Brett Cannon brett at python.org
Thu Dec 5 21:06:00 CET 2013


On Thu, Dec 5, 2013 at 2:22 PM, Ethan Furman <ethan at stoneleaf.us> wrote:

> On 12/05/2013 10:56 AM, Alexander Belopolsky wrote:
>
>> On Thu, Dec 5, 2013 at 1:24 PM, Guido van Rossum wrote:
>>
>>>
>>> How would you get the docstrings in? [...]
>>>
>>
>> One way to reduce the amount of boilerplate code is to make abstractmethod
>> to supply raise NotImplementedError body when none is given.  Then you can
>>  write
>>
>> class Foo:
>>      @abc.abstractmethod
>>      def do_bar(self):
>>           """perform bar"""
>>
>> The docstring will be required when skipping the body which is probably a
>> good thing.
>>
>
> How will abstractmethod know its function has no body?
>

Technically you could inspect the code object of the method. to figure out
if the body is empty.

But I would be very leery of this being a default behaviour. Raising
NotImplementedError is not necessarily what the default result should be
for a method. If you are building a class that supports multiple
inheritance you will be calling super().do_bar() almost blindly which, if
you are not careful, will raise NotImplementedError and that might not be
appropriate. Maybe returning None is more reasonable, maybe raising
TypeError.
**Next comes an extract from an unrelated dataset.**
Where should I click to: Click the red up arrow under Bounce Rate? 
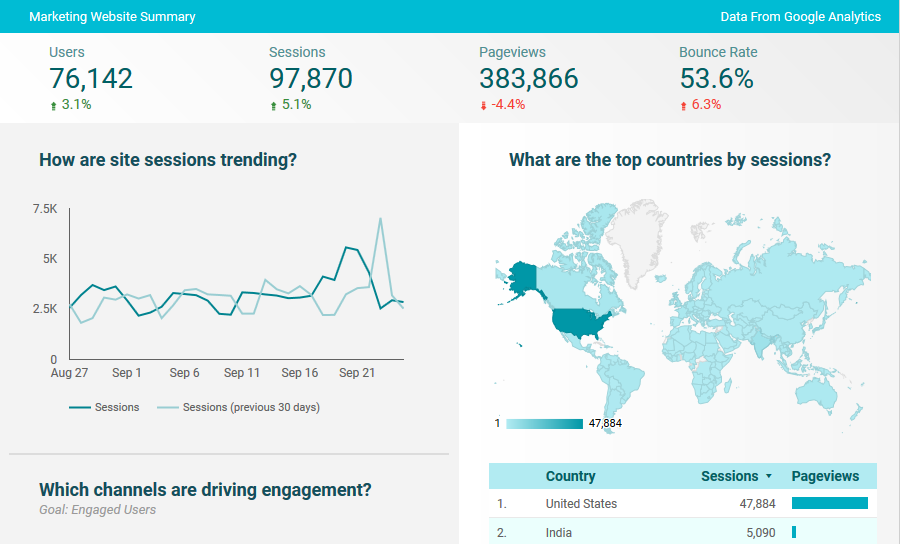683,105
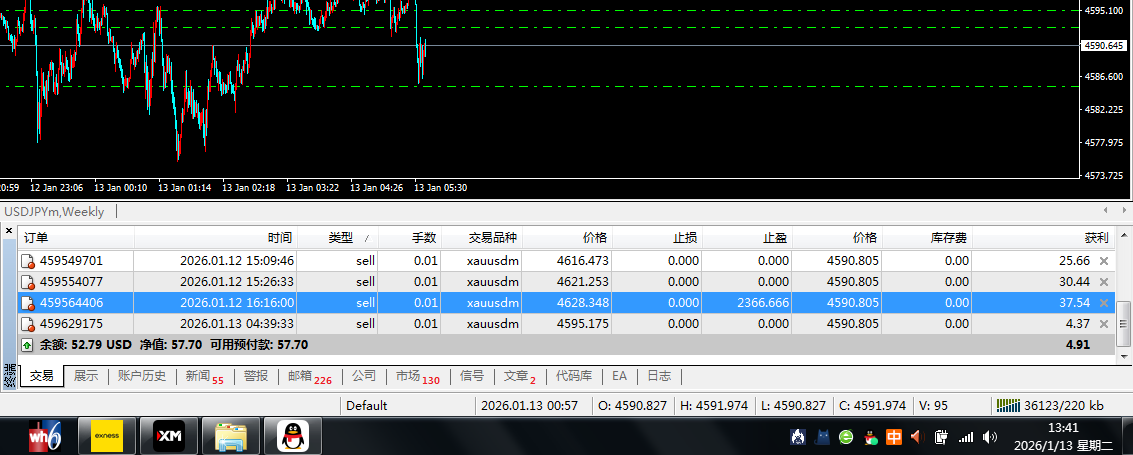
Task: Open the exness app from taskbar
Action: tap(107, 436)
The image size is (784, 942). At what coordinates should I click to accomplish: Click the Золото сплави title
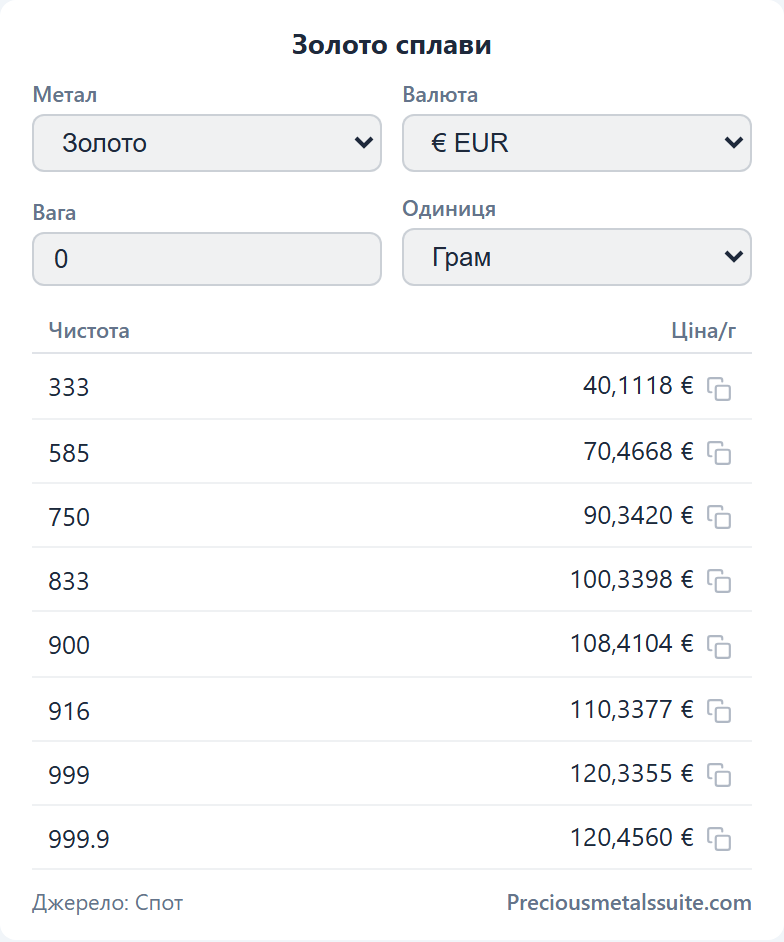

But support a default blindly like this can promote bad
practices.

You can see all of changes I had to make for importlib.abc in Python 3.4 to
have API-matching default exceptions and return values instead of blindly
raising NotImplementedError as a lesson learned:
http://docs.python.org/3.4/library/importlib.html#module-importlib.abc.
Hunt down Thomas Wouters at PyCon if you want to hear the same arguments he
gave me as to why blindly raise NotImplementedError is bad.